Document passage
--------------------------------

How to retrieve an element from a set without removing it?

Suppose the following:

>>> s = set([1, 2, 3])

How do I get a value (any value) out of s without doing s.pop()? I want to leave the item in the set until I am sure I can remove it - something I can only be sure of after an asynchronous call to another host.

Quick and dirty:

>>> elem = s.pop()
>>> s.add(elem)

But do you know of a better way? Ideally in constant time.


Asked by: Audrey885 | Posted: 28-01-2022






Answer 1

Two options that don't require copying the whole set:

for e in s:
    break
# e is now an element from s

Or...

e = next(iter(s))

But in general, sets don't support indexing or slicing.

Answered by: Sienna960 | Posted: 01-03-2022



Answer 2

Least code would be:

>>> s = set([1, 2, 3])
>>> list(s)[0]
1

Obviously this would create a new list which contains each member of the set, so not great if your set is very large.

Answered by: Charlie550 | Posted: 01-03-2022



Answer 3

I wondered how the functions will perform for different sets, so I did a benchmark:

from random import sample

def ForLoop(s):
    for e in s:
        break
    return e

def IterNext(s):
    return next(iter(s))

def ListIndex(s):
    return list(s)[0]

def PopAdd(s):
    e = s.pop()
    s.add(e)
    return e

def RandomSample(s):
    return sample(s, 1)

def SetUnpacking(s):
    e, *_ = s
    return e

from simple_benchmark import benchmark

b = benchmark([ForLoop, IterNext, ListIndex, PopAdd, RandomSample, SetUnpacking],
              {2**i: set(range(2**i)) for i in range(1, 20)},
              argument_name='set size',
              function_aliases={first: 'First'})

--------------------------------

Task set
**a.** In the forum thread on retrieving an element from a set, what drawback does Answer 2 give for using list(s)[0]?
**b.** Transcribe the forum thread from "Two options that" to "indexing or slicing.".

Data section
--------------------------------

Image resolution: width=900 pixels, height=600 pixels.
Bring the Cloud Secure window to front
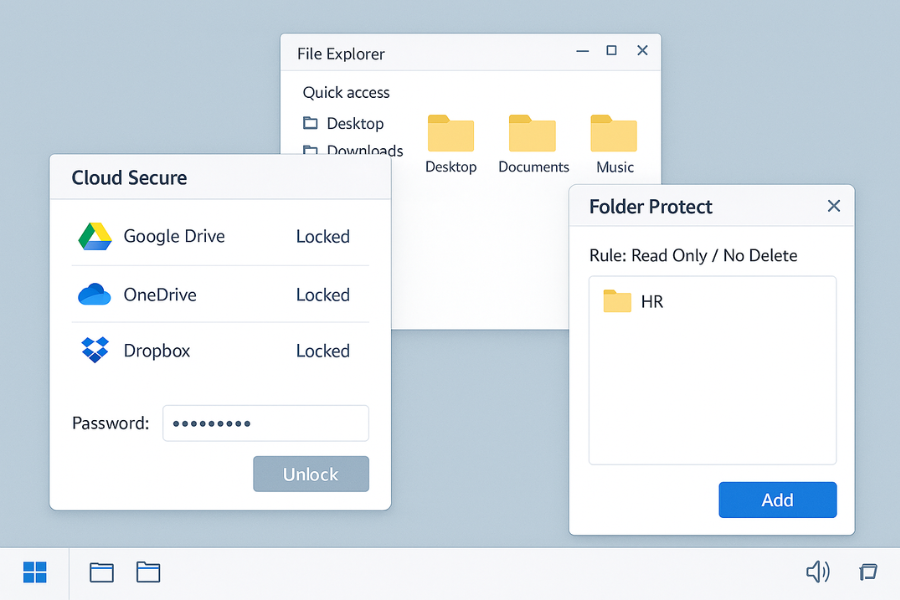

--------------------------------

Outputs for the tasks
**a.** It creates a new list containing every member of the set, so it is not a good choice when the set is very large.

**b.**
Two options that don't require copying the whole set:

for e in s:
    break
# e is now an element from s

Or...

e = next(iter(s))

But in general, sets don't support indexing or slicing.